Comment 22 Jon 2006-03-19 10:00:47 PST
The patch for this bug (committed as r13381) has broken pages which use inline styles. These include forums.macnn.com and phpbb.com, among others. Both of these pages are broken in the same way, their content is rendered without the styles that are declared within the document and not in an external file. 
Comment 23 David Kilzer (:ddkilzer) 2006-03-19 10:48:09 PST
(In reply to comment #19)
> Looks like there's a major problem with this fix and the previous one for
> <title>.

D'OH!  That's Bug 3905.
Comment 24 David Kilzer (:ddkilzer) 2006-06-12 08:32:47 PDT
Reassigning this bug back to webkit-unassigned in case anyone else is interested in fixing it.  I plan to look at it in a couple weeks.

Before this is fixed, an http test needs to be created that reliably reproduces the latest problem found (see Comment #19).
Comment 25 Joost de Valk (AlthA) 2006-07-06 05:49:17 PDT
ddkilzer, any plans of looking at this one again? :)
Comment 26 Joost de Valk (AlthA) 2006-07-06 05:54:47 PDT
*** Bug 9443 has been marked as a duplicate of this bug. ***
Comment 27 Joost de Valk (AlthA) 2006-07-06 05:55:12 PDT
*** Bug 8772 has been marked as a duplicate of this bug. ***
Comment 28 Robert Burns 2006-09-14 19:27:05 PDT
this was due to loading XHTML as text/html instead of application/xhtml+xml.

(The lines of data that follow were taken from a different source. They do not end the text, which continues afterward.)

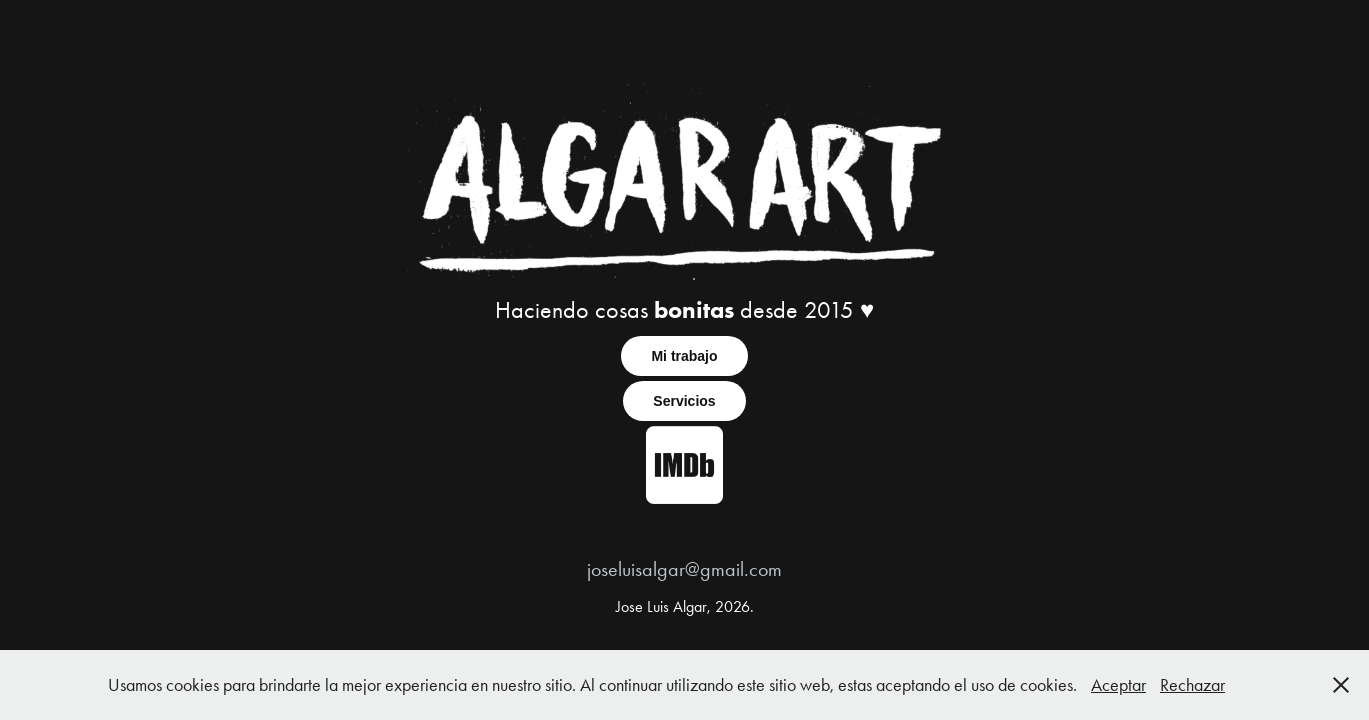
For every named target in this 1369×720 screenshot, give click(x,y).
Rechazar (1192, 685)
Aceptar (1118, 685)
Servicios (684, 401)
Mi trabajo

Once this was fixed the elements werre no longer moved to the body. It still may be a bug to move HTML elements about in a document (as opposed to leaving them in place and not rendering or processing them), but it's not a bug with the XML implementation as I had reported.
Comment 29 David Kilzer (:ddkilzer) 2006-09-14 20:19:22 PDT
(In reply to comment #28)
> this was due to loading XHTML as text/html instead of application/xhtml+xml.
> Once this was fixed the elements werre no longer moved to the body. It still
> may be a bug to move HTML elements about in a document (as opposed to leaving
> them in place and not rendering or processing them), but it's not a bug with
> the XML implementation as I had reported.

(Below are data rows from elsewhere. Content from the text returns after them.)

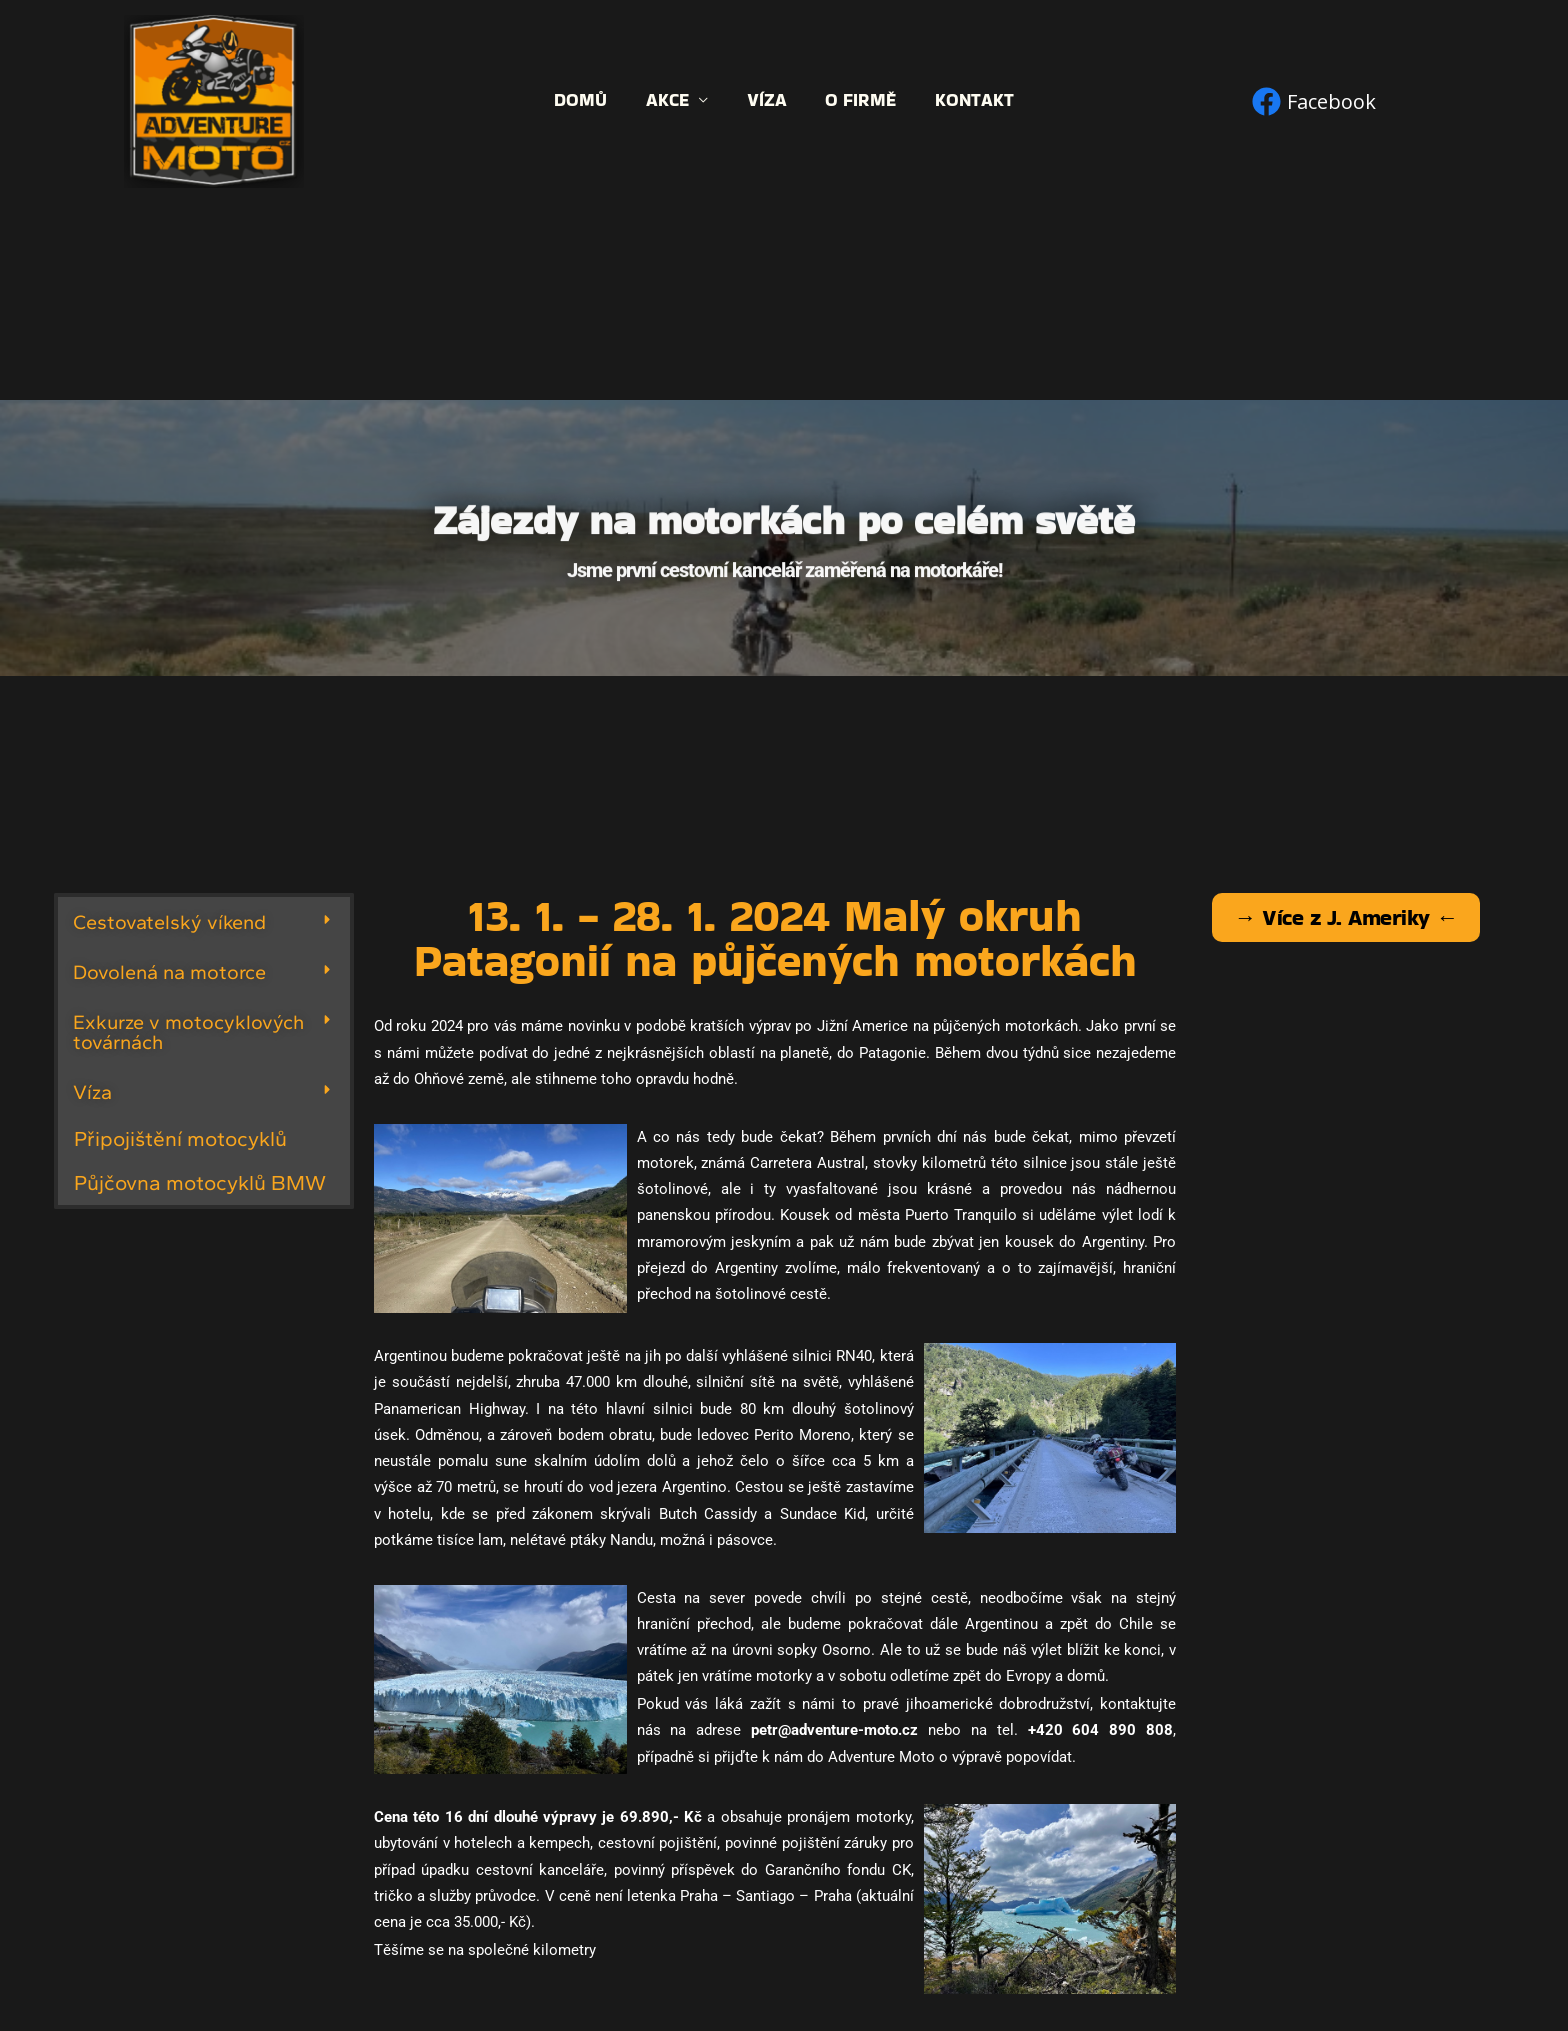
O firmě (858, 100)
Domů (586, 100)
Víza (767, 100)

I believe the above comment was meant for Bug 10507.
Comment 30 Robert Burns 2006-09-19 12:56:00 PDT
(In reply to comment #29)
> (In reply to comment #28)
> > this was due to loading XHTML as text/html instead of application/xhtml+xml.
> > Once this was fixed the elements werre no longer moved to the body. It still
> > may be a bug to move HTML elements about in a document (as opposed to leaving
> > them in place and not rendering or processing them), but it's not a bug with
> > the XML implementation as I had reported.
> 
> I believe the above comment was meant for Bug 10507.
> 

Yes, that's correct. Sorry for the mixup.
Comment 31 Ian 'Hixie' Hickson 2007-12-27 23:22:30 PST
I believe this is INVALID. Reparsing is a security risk and HTML5 says not to. Other browsers are converging on that behaviour too.